Appel and Hakken’s proof was the subject of some controversy because its extensive use of computational strength meant that it was not human-verifiable. Mathematicians worried that there could be some error in the software used to check for reducibility, which would render the proof invalid. Even the “human-verifiable” piece of the proof (the discharging procedure) was extremely complicated (400 pages of calculations!) and therefore impractical to actually check in its entirety. However, other software was later used to confirm the complete reducibility of the unavoidable set generated by Appel and Hakken. Smaller completely reducible unavoidable sets (as small as 633 configurations) have also been generated and checked. So the 4-color theorem has been proven beyond a doubt.

Some of the configurations in the unavoidable set of 633 found by Robertson, N. et al.

Still, a level of dissatisfaction about the 4-color theorem remains in the mathematical community. There is lingering doubt that what Appel and Hakken did constitutes a “real” proof, since no human could ever completely understand every computation involved (there simply isn’t enough time in a single person’s life). Part of the problem is that the proof is rather ugly to the human eye: nearly 2,000 cases that have to be each checked individually?! The proofs of mathematical theorems are so often beautiful places of insight. By comparison, the complicated piece of calculation that is Appel and Hakken’s proof appears woefully inelegant.

However, there is something compelling about the fact that this simply-stated theorem remains unprovable without computer aid. Perhaps it suggests that we are reaching a point in mathematics where the complexity of our theorems and conjectures exceeds our personal computational abilities. And isn’t it exciting that we now have the tools (amazingly powerful computers) to take that next step? Computer assisted proofs are here to stay – examples include sphere packing, optimal Rubik’s cube solving, and coloring the Pythagorean triples – and our understanding of what a “proof” is will likely expand to accomodate.

Puzzles 🙂

It can be a rather fun time to try to “disprove” the 4-color theorem on your own by drawing some maps that are difficult to 4-color. People on StackExchange (1, 2, 3) thought the following maps were counterexamples to the 4-color theorem, can you color them successfully? (Note: You can copy the images into MS Paint and use the Fill Tool to color)

If those weren’t enough of a challenge, try 4-coloring this puzzle. (Disclaimer: It took me 4 tries before I could do it)

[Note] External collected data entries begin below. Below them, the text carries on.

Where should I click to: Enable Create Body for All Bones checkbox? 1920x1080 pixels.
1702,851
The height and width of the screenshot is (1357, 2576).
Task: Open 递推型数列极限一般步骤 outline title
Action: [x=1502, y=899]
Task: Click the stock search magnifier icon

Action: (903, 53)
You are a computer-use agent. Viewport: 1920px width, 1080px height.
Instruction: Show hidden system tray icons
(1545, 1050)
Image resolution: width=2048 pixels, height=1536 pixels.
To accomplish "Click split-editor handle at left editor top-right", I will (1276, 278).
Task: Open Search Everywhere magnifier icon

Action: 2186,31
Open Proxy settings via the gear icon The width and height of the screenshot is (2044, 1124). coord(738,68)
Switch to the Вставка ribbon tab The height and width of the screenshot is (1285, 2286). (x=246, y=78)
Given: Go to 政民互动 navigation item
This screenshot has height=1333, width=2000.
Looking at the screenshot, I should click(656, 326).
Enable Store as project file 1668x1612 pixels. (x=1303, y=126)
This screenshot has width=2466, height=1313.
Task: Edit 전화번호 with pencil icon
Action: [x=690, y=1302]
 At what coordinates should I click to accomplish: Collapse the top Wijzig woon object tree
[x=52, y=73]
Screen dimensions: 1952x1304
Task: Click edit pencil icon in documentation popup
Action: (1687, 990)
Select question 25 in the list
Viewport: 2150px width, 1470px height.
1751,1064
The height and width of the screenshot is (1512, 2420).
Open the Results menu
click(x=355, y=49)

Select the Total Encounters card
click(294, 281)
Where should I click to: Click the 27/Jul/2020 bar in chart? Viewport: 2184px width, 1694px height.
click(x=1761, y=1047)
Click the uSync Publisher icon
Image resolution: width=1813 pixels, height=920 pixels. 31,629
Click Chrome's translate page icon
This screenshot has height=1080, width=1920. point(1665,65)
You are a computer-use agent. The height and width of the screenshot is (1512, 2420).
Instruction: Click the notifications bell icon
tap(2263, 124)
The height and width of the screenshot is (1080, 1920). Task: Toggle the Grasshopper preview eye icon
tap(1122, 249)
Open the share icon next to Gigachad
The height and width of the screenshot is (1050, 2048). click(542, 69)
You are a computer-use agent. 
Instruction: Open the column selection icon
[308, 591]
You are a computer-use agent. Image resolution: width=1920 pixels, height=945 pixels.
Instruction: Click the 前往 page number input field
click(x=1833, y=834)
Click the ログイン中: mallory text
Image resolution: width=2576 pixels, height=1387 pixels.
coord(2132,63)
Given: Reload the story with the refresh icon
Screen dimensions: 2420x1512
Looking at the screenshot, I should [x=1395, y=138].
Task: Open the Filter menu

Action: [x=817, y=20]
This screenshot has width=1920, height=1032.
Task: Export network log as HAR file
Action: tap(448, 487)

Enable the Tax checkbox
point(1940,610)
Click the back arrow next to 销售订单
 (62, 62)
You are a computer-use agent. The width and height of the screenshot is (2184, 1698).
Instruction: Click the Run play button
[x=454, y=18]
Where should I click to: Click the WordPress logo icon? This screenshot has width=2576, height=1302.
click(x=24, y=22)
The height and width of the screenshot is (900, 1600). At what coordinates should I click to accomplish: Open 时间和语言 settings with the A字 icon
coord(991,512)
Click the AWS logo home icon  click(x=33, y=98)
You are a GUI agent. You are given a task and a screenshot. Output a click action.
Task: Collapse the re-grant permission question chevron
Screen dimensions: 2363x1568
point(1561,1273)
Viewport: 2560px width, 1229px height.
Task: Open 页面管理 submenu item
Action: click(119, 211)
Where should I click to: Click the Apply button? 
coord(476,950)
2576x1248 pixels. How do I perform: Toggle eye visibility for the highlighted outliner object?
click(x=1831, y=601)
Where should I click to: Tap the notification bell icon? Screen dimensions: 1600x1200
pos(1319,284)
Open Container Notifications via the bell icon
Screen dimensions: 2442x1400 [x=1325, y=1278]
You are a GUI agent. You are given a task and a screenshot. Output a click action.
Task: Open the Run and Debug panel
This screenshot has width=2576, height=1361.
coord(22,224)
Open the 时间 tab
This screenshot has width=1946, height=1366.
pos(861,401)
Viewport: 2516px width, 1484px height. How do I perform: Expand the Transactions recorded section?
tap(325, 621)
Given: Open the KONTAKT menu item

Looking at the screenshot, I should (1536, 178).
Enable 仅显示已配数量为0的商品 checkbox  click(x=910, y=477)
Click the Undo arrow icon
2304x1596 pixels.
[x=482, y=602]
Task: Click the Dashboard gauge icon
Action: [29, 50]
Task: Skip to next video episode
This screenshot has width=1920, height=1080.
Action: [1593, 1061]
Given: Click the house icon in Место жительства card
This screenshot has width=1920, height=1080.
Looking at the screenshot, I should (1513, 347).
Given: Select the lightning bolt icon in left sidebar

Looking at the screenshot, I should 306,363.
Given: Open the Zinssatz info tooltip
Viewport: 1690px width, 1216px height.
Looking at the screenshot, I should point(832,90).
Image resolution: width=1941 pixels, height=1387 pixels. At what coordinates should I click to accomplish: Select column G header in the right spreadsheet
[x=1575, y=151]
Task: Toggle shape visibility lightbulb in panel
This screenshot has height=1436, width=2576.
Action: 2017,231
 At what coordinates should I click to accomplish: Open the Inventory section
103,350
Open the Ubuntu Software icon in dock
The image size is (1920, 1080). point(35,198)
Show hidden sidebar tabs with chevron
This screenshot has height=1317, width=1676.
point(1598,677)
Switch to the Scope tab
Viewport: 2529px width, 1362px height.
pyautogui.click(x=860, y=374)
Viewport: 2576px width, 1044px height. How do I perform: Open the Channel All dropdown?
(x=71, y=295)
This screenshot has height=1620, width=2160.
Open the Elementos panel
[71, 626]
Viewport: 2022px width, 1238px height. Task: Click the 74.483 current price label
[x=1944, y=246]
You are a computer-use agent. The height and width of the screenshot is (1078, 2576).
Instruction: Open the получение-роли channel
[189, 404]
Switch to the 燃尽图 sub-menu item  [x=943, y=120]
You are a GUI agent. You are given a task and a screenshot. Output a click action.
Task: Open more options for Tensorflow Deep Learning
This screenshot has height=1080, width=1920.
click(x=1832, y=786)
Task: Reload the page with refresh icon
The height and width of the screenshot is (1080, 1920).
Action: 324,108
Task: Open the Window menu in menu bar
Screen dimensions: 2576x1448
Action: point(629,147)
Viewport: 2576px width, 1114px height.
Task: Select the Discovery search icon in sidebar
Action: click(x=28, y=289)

Martin Gardner published this image as a “disproof” of the 4-Color Theorem in an April 1st edition of Scientific American (1975). William McGregor, the graph theorist who created the map, gave Gardner permission to use it in his little prank. Solution.

If you enjoy doing these kinds of puzzles (I certainly did) then check out the FourColor app (for iOS) which has a dozen or so more.

You might wonder if there is a general algorithm for 4-coloring a map, especially given the difficulty in proving that such a coloring even exists. Surprisingly there is, and it is even quadratic (a.k.a. pretty decent) in time-complexity! However, if you are given a planar graph, it is NP-complete to decide whether it is 3-colorable (not doable in polynomial time).

It seems appropriate that we can now use computer algorithms to 4-color maps, given that the (somewhat controversial) proof of their 4-colorability relies on the brute computing power of the modern era.